PSEG Long Island’s sister power company is contemplating a second major offshore wind initiative with Danish energy giant, Orsted, in which it could acquire a stake in a massive New Jersey project, even as the company works to help implement separate Orsted wind farms for the South Fork and New York State.
PSEG Power announced last week that it had begun to seek approvals and analyze the prospect of acquiring a 25% stake in a 1,100-megawatt offshore wind farm for New Jersey called Ocean Wind. PSEG Power already had already been working to support the project. And it has a partnership with Orsted predecessor Deepwater Wind for a separate project in waters off New Jersey south of the planned Ocean Wind farm.
Deepwater Wind is the company that successfully bid for an originally 90-megawatt wind farm off the coast of Rhode Island and Massachusetts that will provide energy to the South Fork. The project was later expanded to 130 megawatts. PSEG Long Island’s power markets group provided the analysis that led to the recommendation of that project, which LIPA’s board approved in January 2017, after nods from town governments in East Hampton and Southampton.
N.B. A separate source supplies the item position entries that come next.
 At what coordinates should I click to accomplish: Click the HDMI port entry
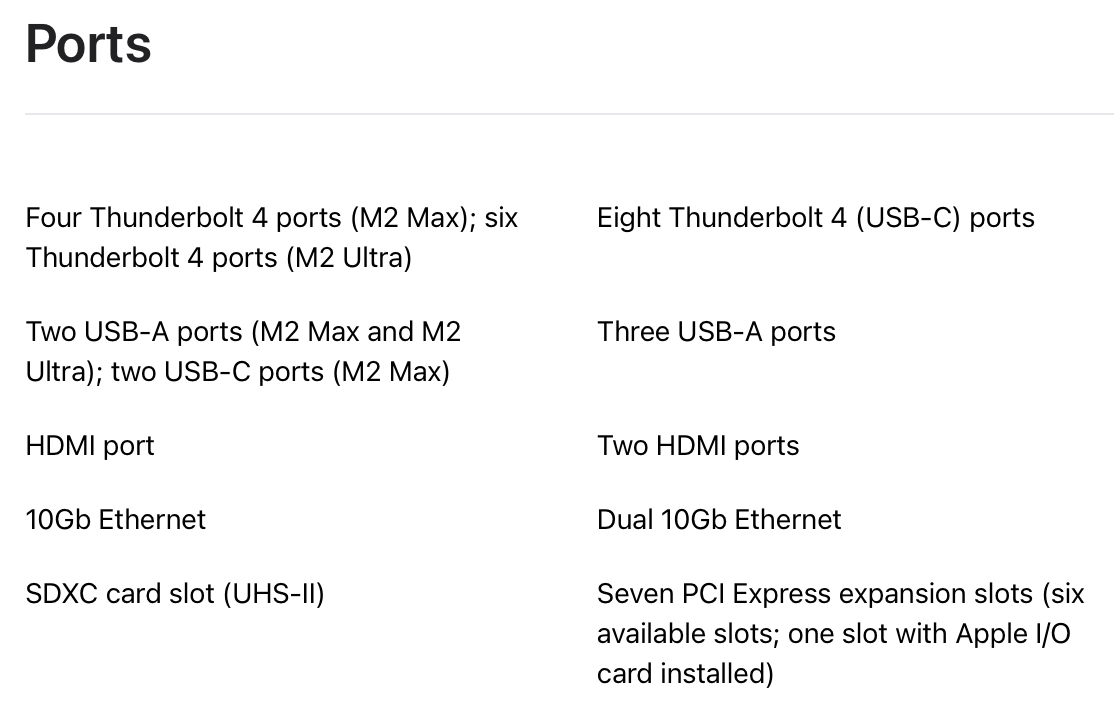click(x=90, y=446)
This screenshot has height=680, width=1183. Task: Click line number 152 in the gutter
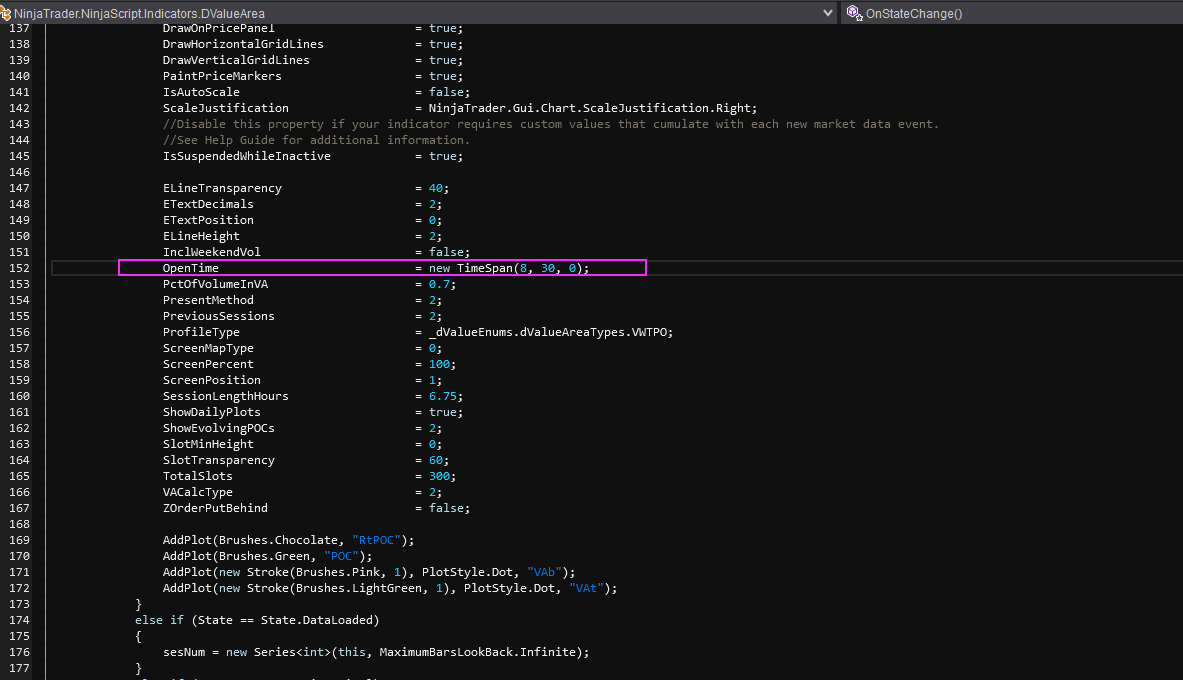(18, 268)
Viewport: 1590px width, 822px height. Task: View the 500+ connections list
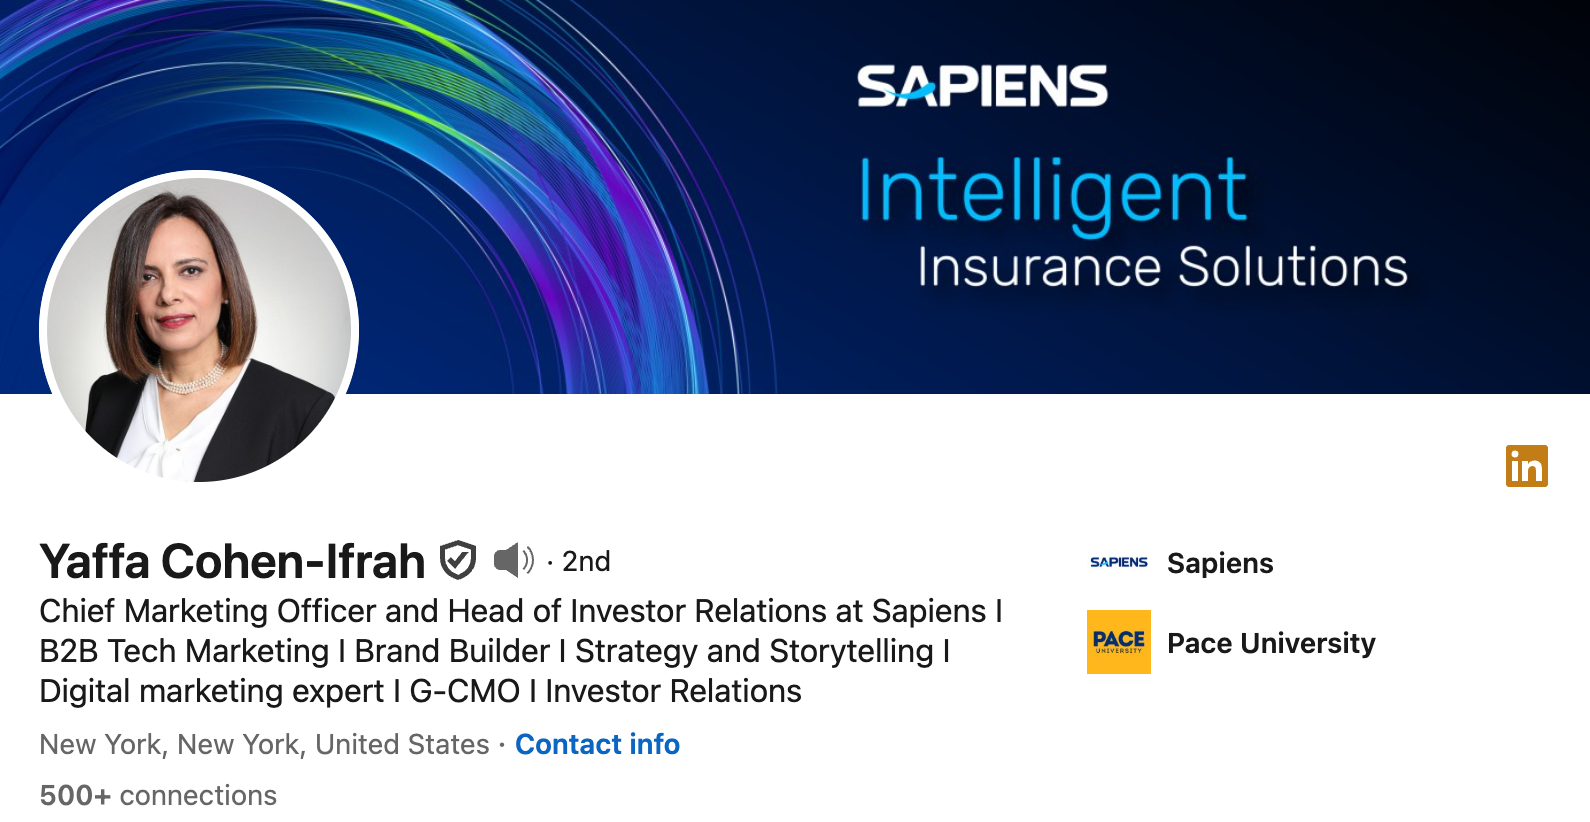point(157,795)
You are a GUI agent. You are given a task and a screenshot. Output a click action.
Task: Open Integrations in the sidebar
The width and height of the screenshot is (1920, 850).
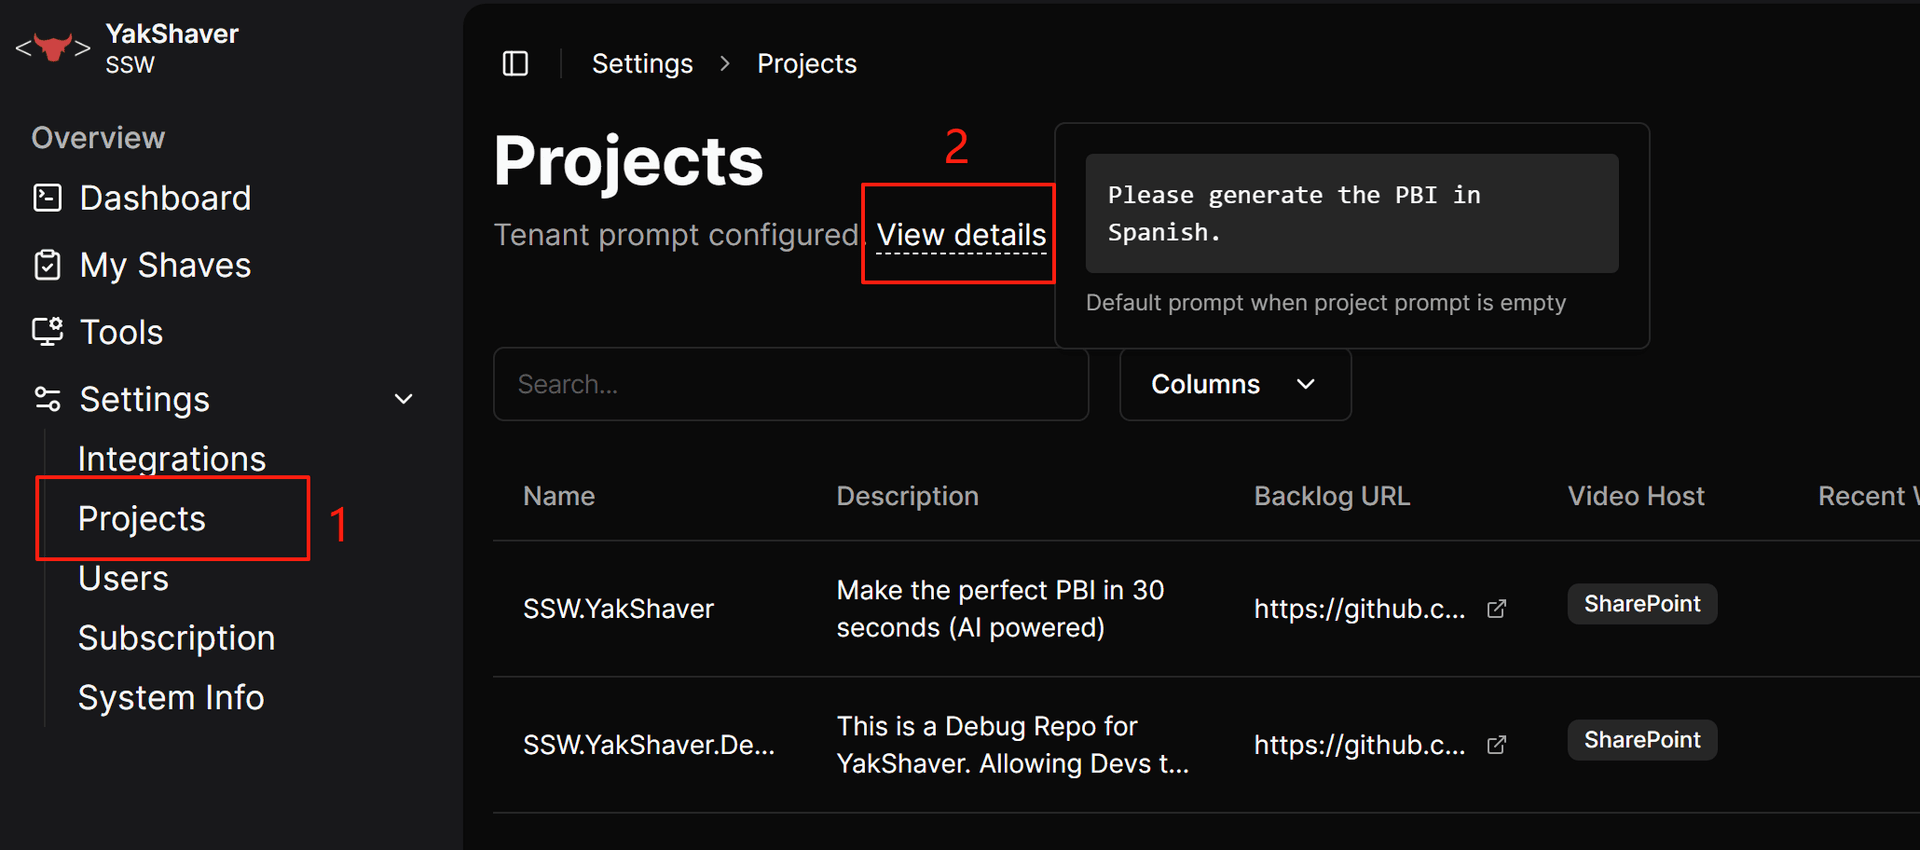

The South Fork project was originally billed as one that sought alternatives to a costly, conventional transmission project of new cables and substations. In the end, LIPA opted to move ahead with both the $513 million cable enhancement project and a series of power measures, including two giant storage batteries and the $2 billion wind farm.
In responses to questions from Newsday, PSEG Power said the power subsidiary and the Long Island utility operator will avoid any conflicts. The companies have “measures in place to observe separation protocols” between its Long Island utility management business and the power division that may take a stake with Orsted in the New Jersey wind farm.
PSEG supported Orsted in its bid for the Ocean Energy project, the company said, and “remain partners” in the separate Garden State Offshore Energy project for which they have been awarded a federal lease area but no state contract, as yet, to supply energy.
The company’s partnerships are not expected to extend to Orsted’s large interest in New York projects, PSEG said. In addition to the South Fork project, Orsted this summer also won a contract to supply New York State with 880 megawatts of offshore wind power by 2024. Power from that project is expected to provide energy to the Long Island grid at Holtsville, possibly from a landing site at Smith Point, Brookhaven Town has suggested. LIPA could take up to 90 megawatts of energy from the state contract, officials said.
The prospect of taking a stake in Orsted projects in New York State is “not under discussion,” PSEG said.
The state Public Service Commission, in a statement, said New York rules restricting ownership of power plants apply only to the investor-owned utilities, not public authorities such as LIPA. Further, the agency said, PSEG’s sister company’s stake in Ocean Wind “would not be a factor for consideration since the generation project is in New Jersey, not New York.”
Other New York State utilities would face difficulties in contemplating such a measure, given restrictions on co-ownership of power plants and electric utilities. PSEG declined to discuss the restriction but noted it has a separate subsidiary called PSEG Power New York that owns 750-megawatt gas-fired power plant in upstate Bethlehem. Another PSEG subsidiary called PSEG Solar Source in 2017 acquired a 10.6-megawatt commercial solar farm in West Babylon.
New Jersey state law will prevent energy produced by the jointly owned Ocean Wind project from being sold in New York. New Jersey’s Offshore Wind Economic Development Act “requires that the energy from any offshore wind project earning (offshore wind energy credits) in New Jersey be sold in New Jersey,” PSEG said.